Einigermaßen überraschend ist die Stellungnahme des Finanzministeriums im Begutachtungsverfahren zu den neuen Pflege-Schulformen ausgefallen. Die konkrete Umsetzung der Novelle sei "der Höhe nach abzulehnen, da die dargestellten Kosten nicht bedeckt sind", nämlich jährlich rund 100 Mio. Euro im Endausbau. Ein Sprecher von Minister Magnus Brunner (ÖVP) begründete dies am Samstag damit, dass die Budgetverhandlungen noch nicht abgeschlossen seien.
Auch im Bildungsministerium hatte man sich die Einwände aus dem Finanzressort mit den derzeit laufenden Budgetverhandlungen erklärt. Die Schulrechtsnovelle ist ein wesentlicher Teil der großen Pflegereform der Bundesregierung.
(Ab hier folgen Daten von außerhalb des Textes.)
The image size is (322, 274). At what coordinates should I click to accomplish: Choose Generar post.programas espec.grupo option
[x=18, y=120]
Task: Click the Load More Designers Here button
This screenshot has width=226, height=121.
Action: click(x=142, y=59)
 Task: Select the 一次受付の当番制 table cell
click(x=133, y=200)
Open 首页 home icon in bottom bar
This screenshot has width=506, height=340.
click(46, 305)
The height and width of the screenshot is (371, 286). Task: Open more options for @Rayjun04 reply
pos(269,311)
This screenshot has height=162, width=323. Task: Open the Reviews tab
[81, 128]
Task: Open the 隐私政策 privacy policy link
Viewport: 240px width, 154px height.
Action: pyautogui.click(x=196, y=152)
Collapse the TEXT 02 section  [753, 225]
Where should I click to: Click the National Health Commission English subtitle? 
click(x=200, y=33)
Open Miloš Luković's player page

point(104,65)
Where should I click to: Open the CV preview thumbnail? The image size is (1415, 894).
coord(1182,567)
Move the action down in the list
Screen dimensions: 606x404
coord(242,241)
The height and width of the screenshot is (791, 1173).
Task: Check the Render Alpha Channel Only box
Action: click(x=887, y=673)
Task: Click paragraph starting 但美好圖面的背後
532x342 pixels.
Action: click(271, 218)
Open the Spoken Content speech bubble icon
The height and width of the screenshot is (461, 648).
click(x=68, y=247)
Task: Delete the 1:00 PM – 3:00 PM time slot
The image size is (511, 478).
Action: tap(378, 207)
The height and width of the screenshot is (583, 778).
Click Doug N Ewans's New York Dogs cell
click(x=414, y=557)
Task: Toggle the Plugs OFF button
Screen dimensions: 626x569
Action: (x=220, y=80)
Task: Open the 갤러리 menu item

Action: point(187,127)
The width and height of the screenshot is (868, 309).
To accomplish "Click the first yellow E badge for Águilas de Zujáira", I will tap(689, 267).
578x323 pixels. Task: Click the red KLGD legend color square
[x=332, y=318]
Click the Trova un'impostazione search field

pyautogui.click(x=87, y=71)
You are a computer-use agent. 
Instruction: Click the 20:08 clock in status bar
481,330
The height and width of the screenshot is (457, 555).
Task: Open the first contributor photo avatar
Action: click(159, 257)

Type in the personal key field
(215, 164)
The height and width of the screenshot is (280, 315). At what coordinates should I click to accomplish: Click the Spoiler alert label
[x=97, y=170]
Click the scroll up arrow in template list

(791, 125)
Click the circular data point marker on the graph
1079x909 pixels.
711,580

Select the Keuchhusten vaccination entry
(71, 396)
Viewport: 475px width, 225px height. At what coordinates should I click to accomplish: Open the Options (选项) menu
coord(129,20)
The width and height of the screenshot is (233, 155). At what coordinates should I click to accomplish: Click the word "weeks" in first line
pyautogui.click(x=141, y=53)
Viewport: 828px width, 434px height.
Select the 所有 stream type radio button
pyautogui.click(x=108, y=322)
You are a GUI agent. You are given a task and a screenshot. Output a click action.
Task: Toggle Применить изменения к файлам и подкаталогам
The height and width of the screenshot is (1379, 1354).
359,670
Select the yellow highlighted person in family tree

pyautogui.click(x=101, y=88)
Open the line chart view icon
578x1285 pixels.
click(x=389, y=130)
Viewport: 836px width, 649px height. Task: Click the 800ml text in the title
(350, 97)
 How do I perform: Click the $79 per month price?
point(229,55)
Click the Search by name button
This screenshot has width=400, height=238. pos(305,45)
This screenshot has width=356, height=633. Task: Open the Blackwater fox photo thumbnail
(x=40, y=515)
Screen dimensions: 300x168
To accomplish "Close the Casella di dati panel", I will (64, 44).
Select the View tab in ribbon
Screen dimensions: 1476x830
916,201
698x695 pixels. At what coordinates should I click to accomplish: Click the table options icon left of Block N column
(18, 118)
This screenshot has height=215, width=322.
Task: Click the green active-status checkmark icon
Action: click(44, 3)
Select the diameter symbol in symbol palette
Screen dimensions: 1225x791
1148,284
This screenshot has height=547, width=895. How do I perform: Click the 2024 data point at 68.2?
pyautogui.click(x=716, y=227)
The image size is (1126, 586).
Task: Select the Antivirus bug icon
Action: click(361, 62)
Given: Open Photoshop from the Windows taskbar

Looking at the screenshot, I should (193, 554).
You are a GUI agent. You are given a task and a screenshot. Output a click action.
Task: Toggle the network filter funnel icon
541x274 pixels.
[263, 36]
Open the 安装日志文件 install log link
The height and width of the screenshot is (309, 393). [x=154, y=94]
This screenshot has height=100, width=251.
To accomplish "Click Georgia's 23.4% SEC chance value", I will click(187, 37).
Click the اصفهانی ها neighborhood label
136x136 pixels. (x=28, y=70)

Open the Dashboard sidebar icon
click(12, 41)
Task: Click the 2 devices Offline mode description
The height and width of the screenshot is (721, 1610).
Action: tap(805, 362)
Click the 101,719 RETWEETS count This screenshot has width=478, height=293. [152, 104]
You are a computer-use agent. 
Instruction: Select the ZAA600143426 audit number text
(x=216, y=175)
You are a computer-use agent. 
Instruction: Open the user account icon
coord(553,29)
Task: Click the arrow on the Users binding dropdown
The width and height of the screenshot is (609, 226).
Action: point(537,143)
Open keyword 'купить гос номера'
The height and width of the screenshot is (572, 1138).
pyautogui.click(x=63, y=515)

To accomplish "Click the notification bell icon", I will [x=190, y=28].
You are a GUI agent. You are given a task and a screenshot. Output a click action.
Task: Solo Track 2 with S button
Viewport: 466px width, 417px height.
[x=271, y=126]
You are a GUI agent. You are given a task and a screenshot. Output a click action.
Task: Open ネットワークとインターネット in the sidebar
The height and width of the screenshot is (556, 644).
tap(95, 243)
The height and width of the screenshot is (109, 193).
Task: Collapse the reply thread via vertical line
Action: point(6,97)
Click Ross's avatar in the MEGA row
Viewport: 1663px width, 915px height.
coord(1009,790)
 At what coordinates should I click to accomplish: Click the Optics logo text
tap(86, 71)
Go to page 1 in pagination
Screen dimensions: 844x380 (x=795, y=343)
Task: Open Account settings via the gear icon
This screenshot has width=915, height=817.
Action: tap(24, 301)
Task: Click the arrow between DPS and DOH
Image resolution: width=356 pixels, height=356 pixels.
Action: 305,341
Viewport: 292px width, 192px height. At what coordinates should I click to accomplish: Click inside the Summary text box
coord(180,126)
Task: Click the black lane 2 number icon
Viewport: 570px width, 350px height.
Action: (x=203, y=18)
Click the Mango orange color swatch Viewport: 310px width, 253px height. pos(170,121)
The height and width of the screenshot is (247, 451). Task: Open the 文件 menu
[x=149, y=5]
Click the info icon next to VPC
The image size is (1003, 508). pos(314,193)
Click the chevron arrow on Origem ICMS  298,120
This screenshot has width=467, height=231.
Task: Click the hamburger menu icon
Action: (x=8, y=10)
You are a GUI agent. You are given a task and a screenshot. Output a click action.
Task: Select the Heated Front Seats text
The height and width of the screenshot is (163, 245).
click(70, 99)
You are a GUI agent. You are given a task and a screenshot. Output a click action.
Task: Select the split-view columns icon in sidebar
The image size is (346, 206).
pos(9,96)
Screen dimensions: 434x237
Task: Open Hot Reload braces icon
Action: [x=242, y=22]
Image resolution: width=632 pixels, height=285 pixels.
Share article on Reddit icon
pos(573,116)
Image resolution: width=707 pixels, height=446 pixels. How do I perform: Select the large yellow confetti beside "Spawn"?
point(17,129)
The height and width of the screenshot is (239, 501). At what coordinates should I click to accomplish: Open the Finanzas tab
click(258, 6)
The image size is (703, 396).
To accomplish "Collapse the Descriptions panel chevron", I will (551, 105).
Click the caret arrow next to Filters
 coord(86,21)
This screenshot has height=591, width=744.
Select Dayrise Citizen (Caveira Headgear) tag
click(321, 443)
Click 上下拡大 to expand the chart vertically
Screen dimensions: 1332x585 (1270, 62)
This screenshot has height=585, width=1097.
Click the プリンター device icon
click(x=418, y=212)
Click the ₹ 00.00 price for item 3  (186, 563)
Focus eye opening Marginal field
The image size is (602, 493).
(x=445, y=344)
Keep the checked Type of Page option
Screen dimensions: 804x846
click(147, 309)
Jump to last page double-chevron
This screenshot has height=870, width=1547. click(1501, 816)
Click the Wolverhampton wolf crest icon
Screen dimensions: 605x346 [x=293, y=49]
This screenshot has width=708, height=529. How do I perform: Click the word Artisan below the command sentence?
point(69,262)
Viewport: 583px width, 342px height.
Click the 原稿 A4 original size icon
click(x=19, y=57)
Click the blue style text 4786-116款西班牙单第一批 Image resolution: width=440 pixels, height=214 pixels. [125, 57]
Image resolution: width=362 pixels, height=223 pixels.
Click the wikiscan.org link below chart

Es sei für jeden klar, dass diese Reform angesichts des Mangels an Pflegekräften sehr wichtig ist, erklärte ein Sprecher von Bildungsminister Martin Polaschek (ÖVP) auf Anfrage der APA.
Das Finanzministerium leitet seine Stellungnahme auch damit ein, dass "die Zielsetzung des Gesetzesentwurfes, einen größeren Personenkreis für das Berufsfeld Pflege zu gewinnen ... nachvollziehbar" sei und verweist auf den Ministerratsbeschluss vom 12. Mai, allerdings ergänzt um "dem Grunde nach". Denn das Finanzressort hat – wie auch orf.at berichtete – auch Wünsche hinsichtlich der Kostenaufteilung.
Länder sollen doch Kosten tragen
Die geplante Finanzierung scheine "im Widerspruch zur verfassungsrechtlich geregelten Kompetenzverteilung" zu stehen, merkt es an. Die Ausbildung in Gesundheitsberufen liege in der Zuständigkeit der Länder. Bei dem seit 2020/21 laufenden Schulversuch trage der Bund die Kosten für die allgemeinbildenden Fächer, die Länder jene für die Pflegeausbildung. Diese Kostenteilung sollte "jedenfalls auch" für den Regelbetrieb vorgesehen werden, fordert Brunners Ressort.
Das Bildungsministerium hatte in den Gesetzesunterlagen festgehalten, dass sich aus dem Ausbau der Pflegeausbildung "keine finanziellen Auswirkungen für Länder, Gemeinden und Sozialversicherungsträger" ergeben würden. Bis 2028 sollen demnach 8000 zusätzliche Ausbildungsplätze an den beiden Pflegeschulen geschaffen werden. "Ab dem Schuljahr 2027/28 ist mit einem jährlichen Mehraufwand von rund 88 Millionen Euro zu rechnen", hat das Ministerium berechnet.
Wien sperrt Betten und Stationen
Mit dem Gesetz – das bis gestern, Freitag, in Begutachtung stand – sollen derzeit laufende Schulversuche zur Pflegeausbildung ab 2023/24 ins Regelschulwesen überführt werden. Konkret sind das "Höhere Lehranstalten für Pflege und Sozialbetreuung", die als fünfjährige berufsbildende höhere Schulen (BHS) konzipiert sind, die zur Matura führen. Dreijährige Fachschulen für Sozialberufe mit Pflegevorbereitung bieten bereits Lehrinhalte der Pflegeassistenzausbildung.
Wie dringend die neuen Fachkräfte benötigt werden, zeigt sich etwa in Wien: In der Hauptstadt werden in den nächsten zehn Jahren 10.000 Pflegekräfte benötigt. Schon jetzt sind allein in den Wiener Gemeindespitälern 2000 Stellen unbesetzt, das ist jede 13. Stelle, wie orf.at berichtete. In der Klinik Ottakring wurde bereits eine Unfallchirurgie komplett geschlossen. Auch eine Gefährdungsanzeige, die auf die Überlastung des Personals hinweist, wurde verfasst.